De este modo, la obra de los vencedores desencadena la batalla decisiva contra Satanás. “Cuando el dragón vio que había sido arrojado a la tierra, persiguió a la mujer que había dado a luz al hijo varón”. Satanás, despojado de su posición en los lugares celestiales, se aboca por completo a la tarea de acabar con la iglesia sobre la tierra, pues sabe que su ruina final está próxima. La escena de Apocalipsis no nos muestra tanto un orden cronológico de acontecimientos preestablecidos, como los principios que gobiernan la obra de Dios en la tierra. Esto es, que Dios se propone acabar con la autoridad de Satanás por medio de la Iglesia, ya que la victoria de la Iglesia no es sino la plena manifestación de la victoria que Cristo ya obtuvo en la cruz; que, ante el fracaso de la cristiandad en general, especialmente hacia el tiempo del fin, Dios llama a una compañía representativa de testigos para reestablecer y llevar adelante su testimonio; y que, finalmente, dicha compañía devuelve a la iglesia al centro de la voluntad de Dios, para que, en el tiempo del fin, ella se levante para completar su tarea en la presente dispensación.

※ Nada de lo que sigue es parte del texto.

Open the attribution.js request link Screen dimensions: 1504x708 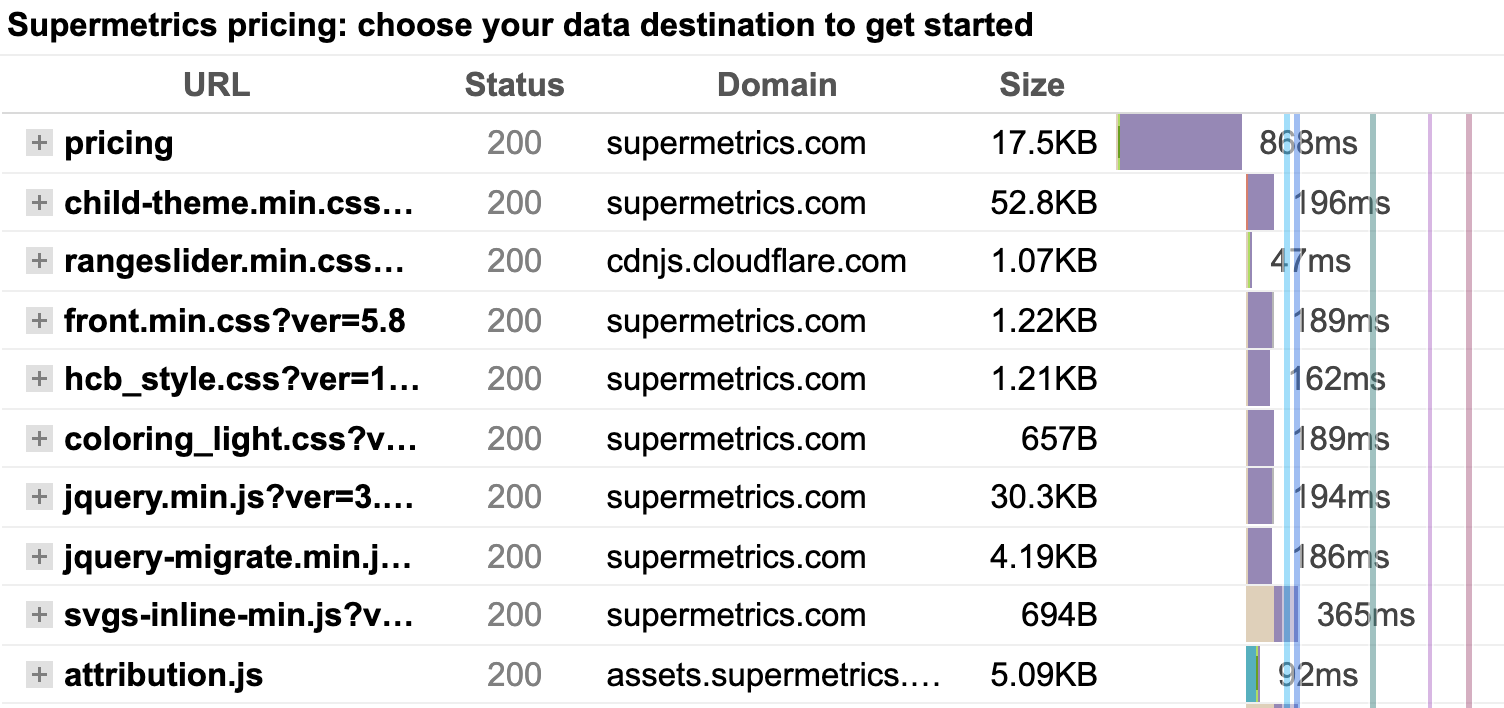(163, 675)
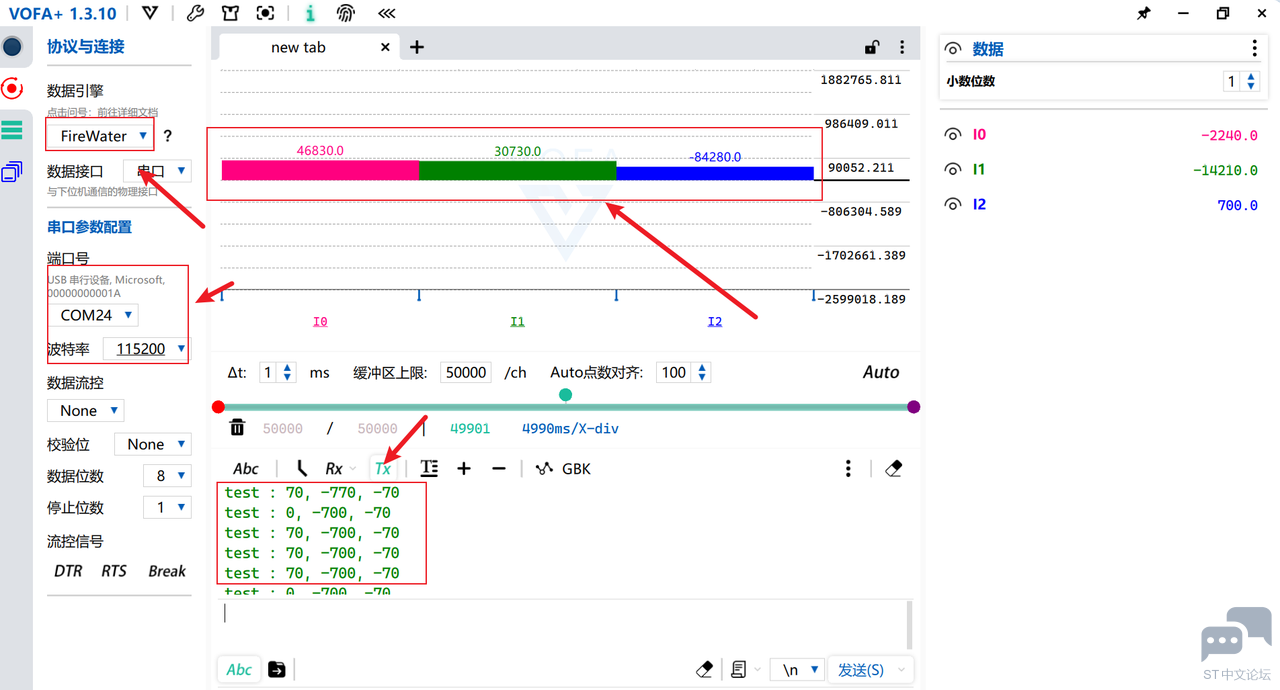Toggle the lock icon on the tab bar
The height and width of the screenshot is (690, 1280).
[x=872, y=47]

A lo largo de los últimos dos mil años, Dios se ha procurado un testimonio y una antorcha que nunca se ha apagado del todo. A menudo perseguidos y despreciados, los testigos de Dios han perseverado en mantener los derechos divinos sobre la tierra. Por ello, la furia del príncipe de este siglo los ha hecho su blanco principal: “Entonces, el dragón se llenó de ira contra la mujer; y se fue a hacer guerra contra el resto de la descendencia de ella, los que guardan los mandamientos de Dios y tienen el testimonio de Jesucristo”. Pero, por medio de ellos, el Espíritu Santo ha venido devolviendo a los santos la totalidad de la experiencia extraviada en el principio. Pues la vida que ellos han obtenido en su caminar con Cristo y las victorias alcanzadas por medio de sus padecimientos se han ido acumulando en la iglesia como un legado indeleble e indestructible: “Oí una gran voz del cielo que me decía: Escribe: Bienaventurados… los muertos que mueren en el Señor… si dice el Espíritu… porque sus obras con ellos siguen”. En esto consiste la paciencia y la fe de los santos testigos (mártires) de Jesucristo.

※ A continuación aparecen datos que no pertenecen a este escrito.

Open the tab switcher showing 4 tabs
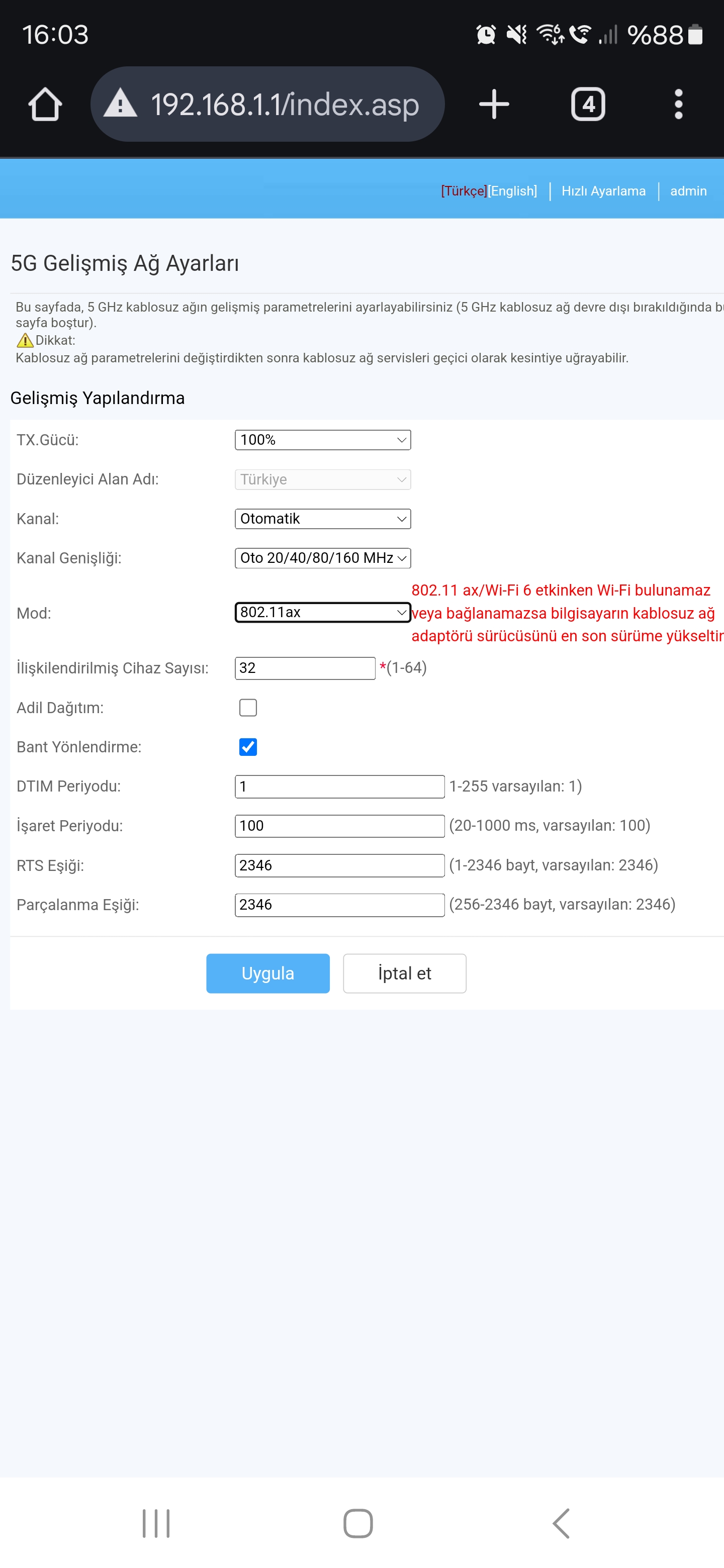The image size is (724, 1568). [x=588, y=104]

Esta es la buena batalla de la fe. A medida que nos aproximemos al fin de esta dispensación, el cual está, como se ha visto, íntimamente conectado con la obra de los vencedores, veremos surgir una compañía cada vez más vasta y gloriosa de creyentes que regresarán al testimonio del principio. Y esto ocurrirá de muchos modos, en medio de una adversidad y oposición crecientes, mientras, por otra parte, el mundo se oscurece convulsionado por intensos y desgarradores conflictos y sufrimientos. Pero, aquello que será causa de dolor para el mundo, será, al mismo tiempo, causa de purificación y liberación para la iglesia, que despertará, por intermedio de los vencedores, para librar la última batalla que pondrá fin a los reinos de este mundo y su derrotado príncipe.
(1) T.Austin-Sparks desarrolla esto muy bien en su artículo “La obra de Dios en el tiempo del fin”.